**Directions for this task**
Render the data from the line with "Given: Select the" to the line with "pyautogui.click(x=225, y=292)", both included, as a JSON list of strings with one string per line, leaving out blank lines.

-- -- --

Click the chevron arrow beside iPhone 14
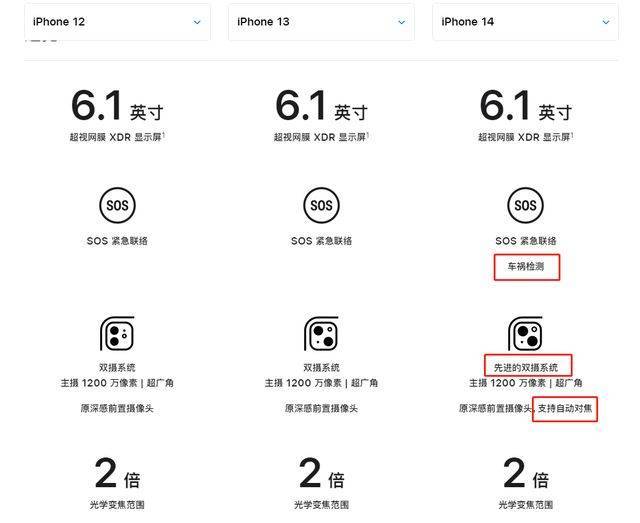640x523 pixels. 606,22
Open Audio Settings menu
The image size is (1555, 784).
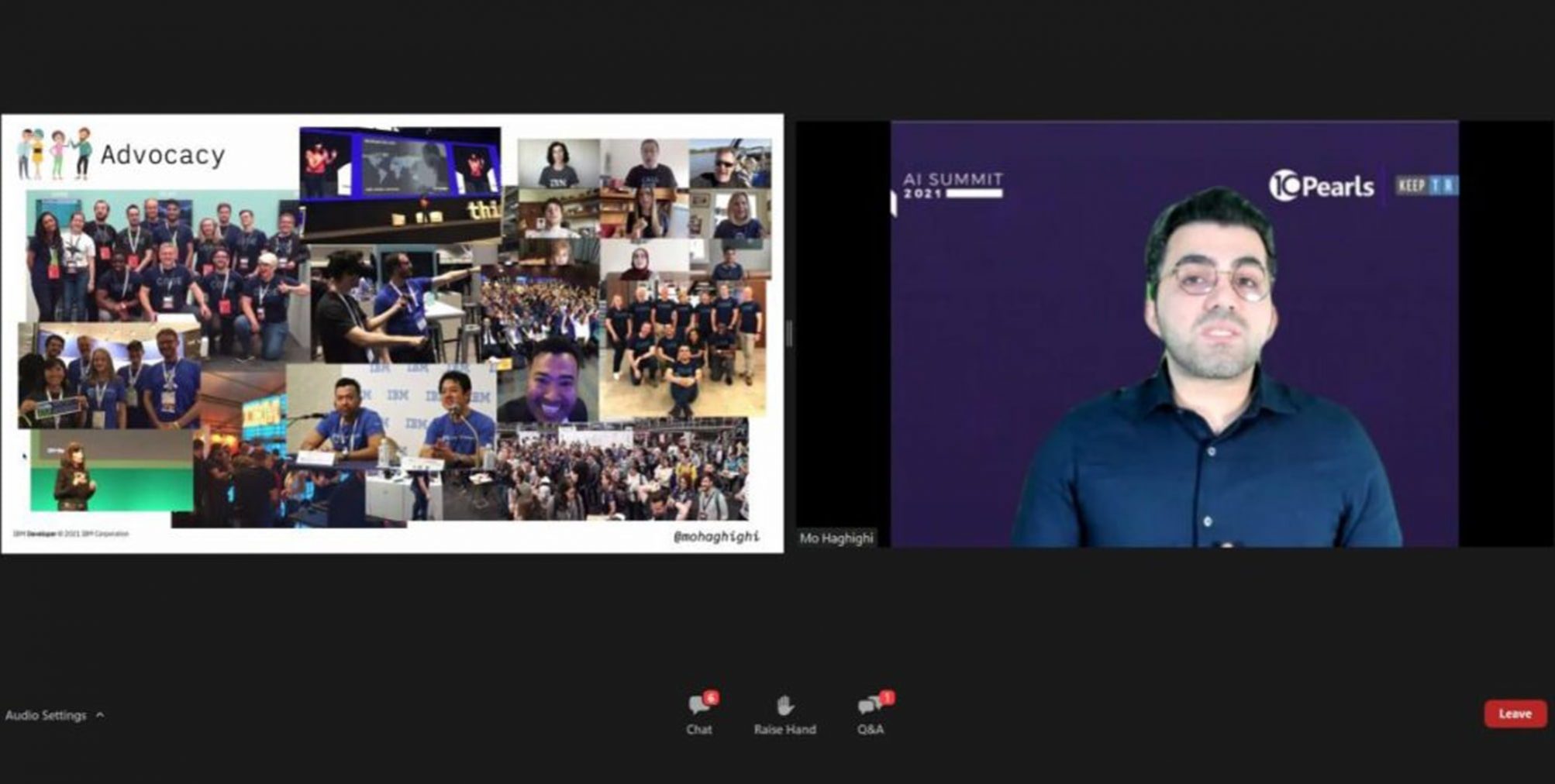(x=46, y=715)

-- -- --

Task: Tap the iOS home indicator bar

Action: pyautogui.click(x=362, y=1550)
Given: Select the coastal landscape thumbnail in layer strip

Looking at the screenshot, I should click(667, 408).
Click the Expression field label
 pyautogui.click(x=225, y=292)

-- -- --

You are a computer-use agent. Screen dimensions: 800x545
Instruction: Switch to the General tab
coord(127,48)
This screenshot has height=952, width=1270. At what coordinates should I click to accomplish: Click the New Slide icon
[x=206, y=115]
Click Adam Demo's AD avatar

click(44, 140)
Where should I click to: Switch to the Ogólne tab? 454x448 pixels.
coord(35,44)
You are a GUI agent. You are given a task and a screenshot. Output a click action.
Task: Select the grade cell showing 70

-- -- --

**Completed exercise**
[
  "Given: Select the coastal landscape thumbnail in layer strip",
  "Looking at the screenshot, I should click(667, 408).",
  "Click the Expression field label",
  " pyautogui.click(x=225, y=292)"
]